Tuesday, May 12, 2009

This is what Australian men think of women

Okay not all of them, but the fact of the matter is that the news casters are more outraged about the fact that Americans are allowed to own guns (they leave out that Australians are allowed to as well although they do have stricter rules) then they are about news articles like this.

http://www.google.com/hostednews/afp/article/ALeqM5iXzsQlYCxnxgIuTTDDfSzTGlnz6g


People hear stories like this one and then think "Ah well at least you don't have it as bad as those girls" but the thing is that both their story and mine are of men trying to demoralize women, and treat them as inferiors or even just objects. I am very thankful that I have never and hope to never have to go through an ordeal like the women in the story, but the message these men send is the same. It's okay to treat them this way.

The Rugby league has started forcing its players to go to classes on how to treat women. These players are all grown men, why didn't they learn these lessons that women are their equals before this, and what does that mean about the men who don't take their classes. Is it just assumed then that the boys growing up in Australia aren't taught how to treat women? A news reporter this morning asked one of the rugby league guys who just finished watching a video what he thought of how to treat girls. His response was that after they have sex with them (consensual or not) that they shouldn't just get them a cab and call them a cunt or a bitch on the way out, and that a lot of these court cases could have been avoided if they treated them better after the fact. The news reporter responded with "they still have a long way to go".

Never once in any of these stories have they used the word rape. Lets call it what it is people, it's not just sexual assault, it's not just bad behavior or lack of knowledge, this is rape. It's group rape, it rape, its rape. Calling it something else gives the impression that it's not as bad as these girls say, that they are just drama queens and trying to get attention by trying to kill themselves. Some have reported that the sex was consensual, while others say that it was the rugby players who claimed that and not the girls. We may never truly know, but if at any time she said stop or no, then even if it started out as a consensual act, it turned into rape. The fact that the one guy apologized afterwards makes me wonder if she tried to get out of it during the act, and the interview she gave the other night makes me certain of it.
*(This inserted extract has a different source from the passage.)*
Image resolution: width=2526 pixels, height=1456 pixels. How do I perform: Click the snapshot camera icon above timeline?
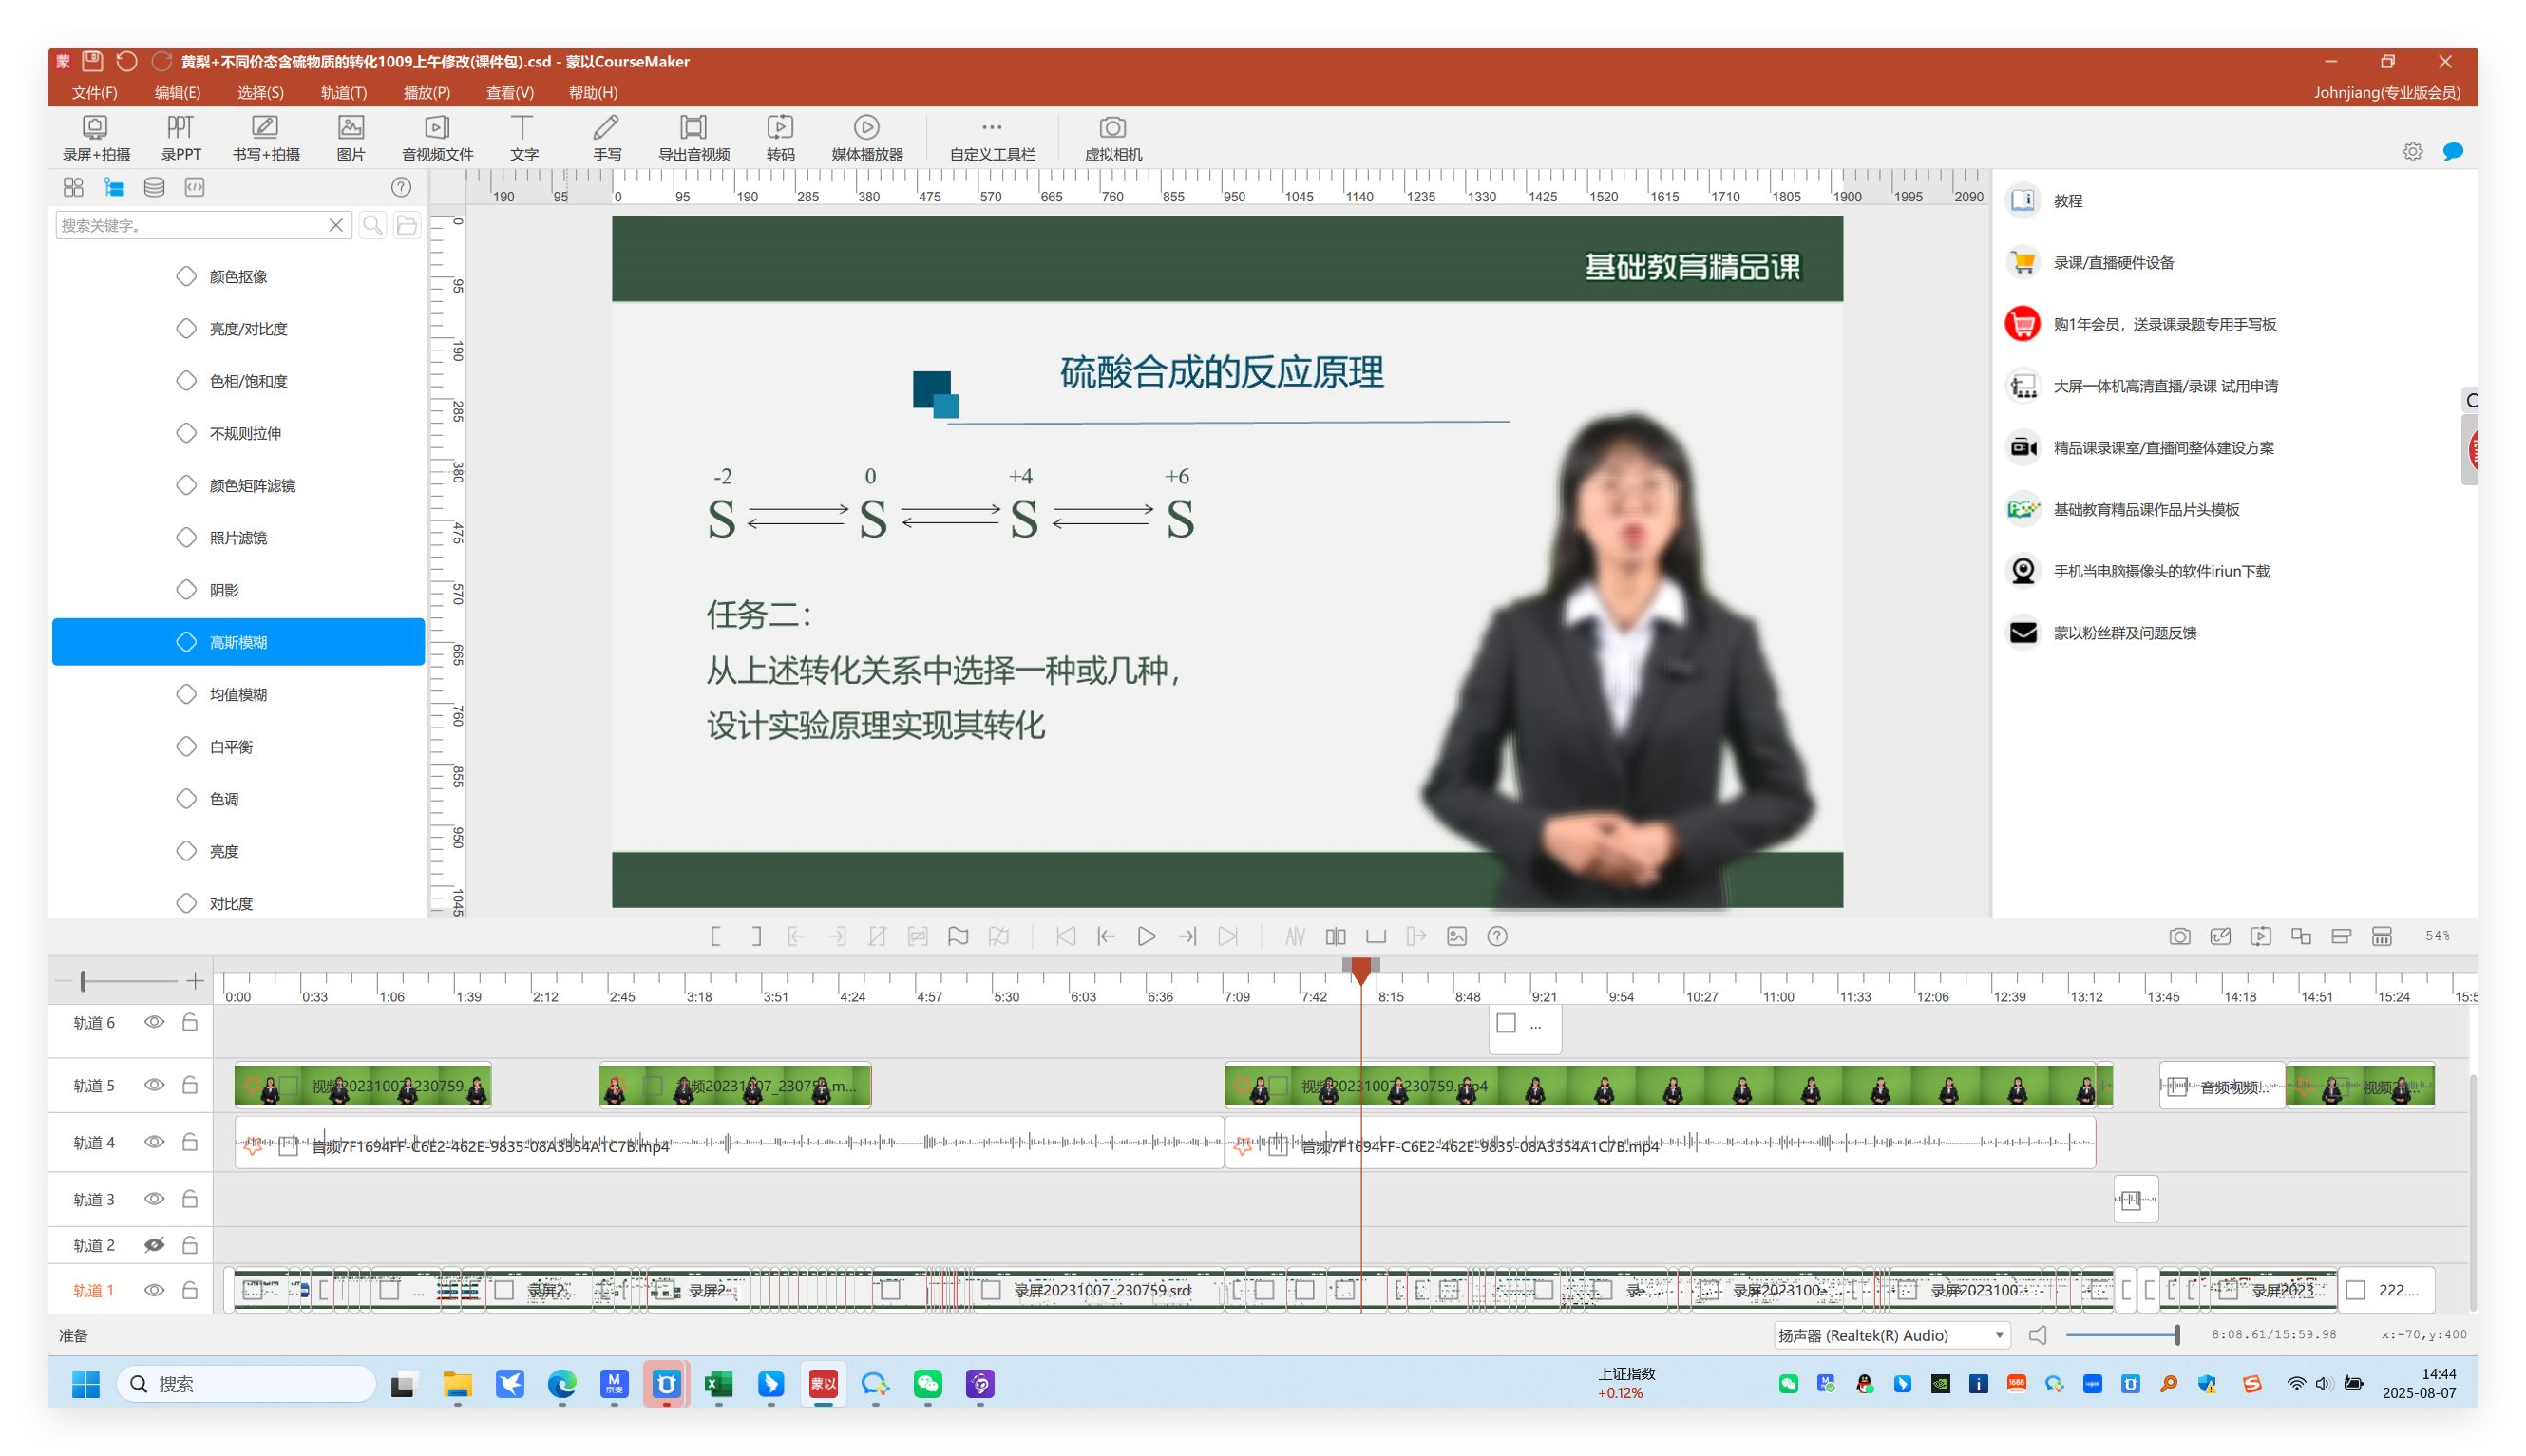[x=2179, y=937]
The last couple of days one of the guys took his family to a resort to "heal their wounds". After reading this abc article and watching their report I just don't know what to think about him, about rugby league, or about Australians. I know that not all Australians view women in this respect, but the fact that so many have been so quiet about this, that so many have let this behavior go on for so long, that so many have figured that the players need time to heal their wounds, that this is just a fact of life, means that I have lost a lot of respect for the over arching Australian culture. Any more the phrase "no worries" means turn a blind eye, or to live in willful ignorance, then what I use to associate the saying with which was relax, everything will work it self out.




In a sketch during their show they even make fun of these types of allegations and incidences. They don't seem to understand the seriousness of these actions.